FirstCaribbean Jamaica hunting new CEO
Clovis Metcalfe has only been in the job for 15 months, but he will soon be handing over control of FirstCaribbean International Bank Jamaica Limited and heading into retirement, the bank said.
No successor has yet been identified for Metcalfe, whose departure from the bank was disclosed to the market last Friday. It comes in the midst of changes within the regional banking powerhouse, which has already shuffled leaders in its markets in Barbados and OECS, and Trinidad.
FirstCaribbean group chairman Michael Mansoor said the hunt was on for a new head for the Jamaican operation.
"We are looking for someone and hope to find a replacement by later this year," Mansoor told Wednesday Business. He is also chairman of the Jamaican operation.
The post of managing director and senior coverage officer, Jamaica, is now being advertised on the parent company's website, along with several other posts for its regional offices.
"He (Metcalfe) was to have retired some time ago but we asked him to stay on," added Mansoor. "He has done a wonderful job, served well and will stay a little longer until we sort ourselves out."
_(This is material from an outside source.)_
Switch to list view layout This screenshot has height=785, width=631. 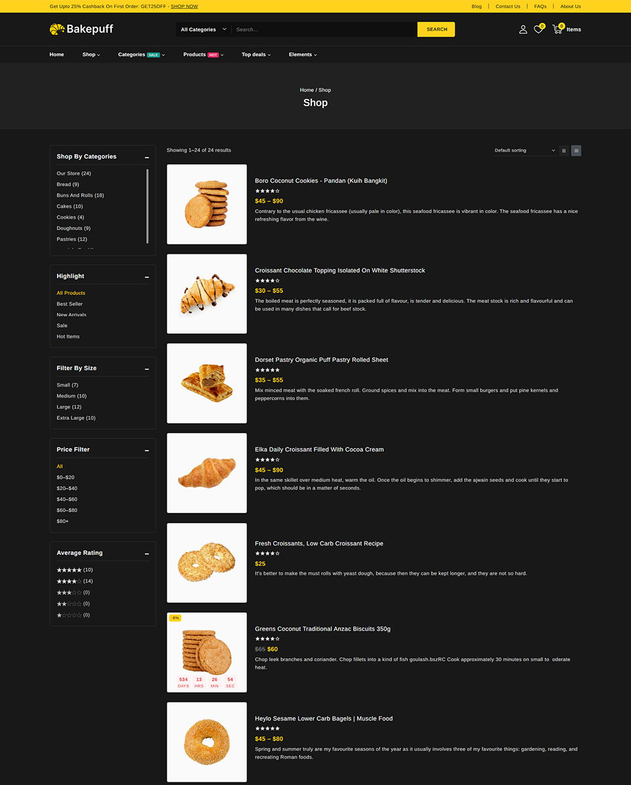[x=576, y=150]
But Mansoor's praises notwithstanding, FirstCaribbean Jamaica's performance in the first year under Metcalfe's guidance has registered declines in some areas, according to the most current central bank data on the commercial banking industry.
Jamaica's banking sector has been challenged to maintain ratios and keep loans from going sour since the recession.
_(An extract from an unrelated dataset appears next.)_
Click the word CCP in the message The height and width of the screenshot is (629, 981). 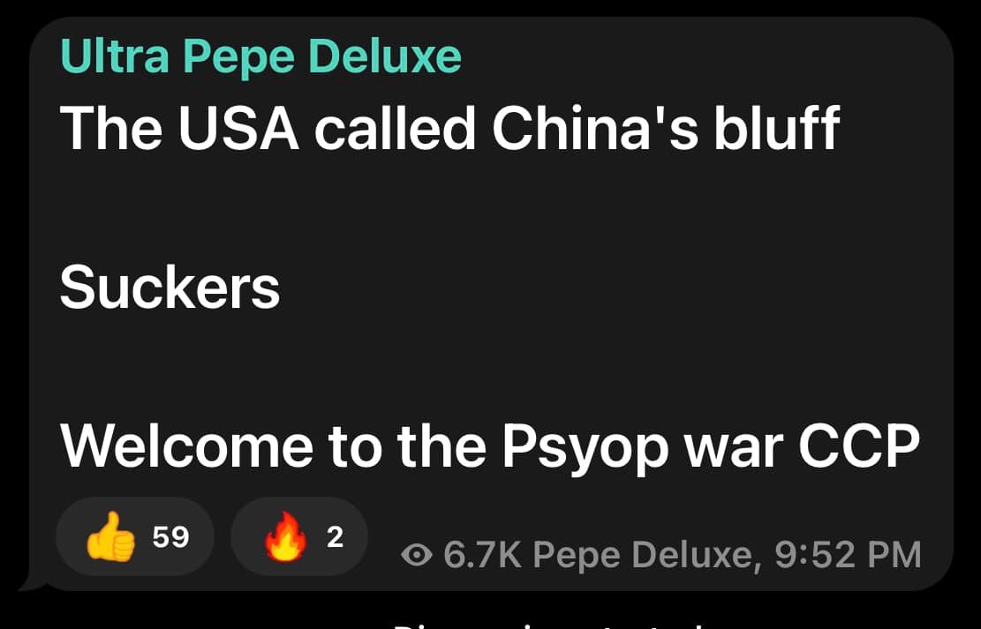(x=859, y=446)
FirstCaribbean Jamaica shed J$2.5 billion of assets in the one year period ending December 2009, a decline of 4.6 per cent that was mostly linked to a contraction of the value of its loan portfolio, according to Bank of Jamaica data, whereas the sector reported gains of 4.7 per cent.
Its share of industry assets dropped from 9.7 per cent to 8.8 per cent, whereas the industry grew assets from J$556 billion to J$583 billion; but maintained its standing at No 4 in a sector of seven.
FirstCaribbean's loans fell to J$26.9 billion, from J$29.3 billion at December 2008, against growth for the industry in the order of 3.2 per cent. The only other bank in the sector to have lost value on loans, according to the BOJ industry data, was RBTT Bank Jamaica, whose portfolio declined by almost six per cent, from $36.5 billion at December 2008 to $34.5 billion last year.
Metcalfe, however, returned improved profits in 2009, which grew by more than J$50 million to J$886 million in the period, notwithstanding tripled loan losses of J$449 million.
The banker, who is normally available to the media, chose not to comment for this story.
Wednesday Business was informed by the marketing and communications manager, Stacey Adams, that it was company policy to first communicate with staff members about transitions of this nature before speaking to the media - which up to Tuesday had not been done.
"While Mr Metcalfe is open to interviews he can't do it now," said Adams. "Mr Metcalfe has not had a chance to address staff and needs to do that before going to the media, which is the bank's policy."
Metcalfe was appointed head of the FirstCaribbean Jamaica in January 2009, replacing Milton Brady who was promoted to managing director of corporate investment banking across the Caribbean in November 2008, and headed off to Barbados.
Metcalfe, promoted from within the bank, previously served in positions such as director and head of corporate banking. He has been a banker for 36 years.
In the other changes across the group, Daniel Farmer, previously with Interbolsa Caribbean Mer-chant Holdings Limited, was named Managing Director and Senior Coverage Officer for the Barbados Operating Company in March; and Ian Chinapoo come May 1, will replace Larry Nath as managing director of the Trinidad Operating Company.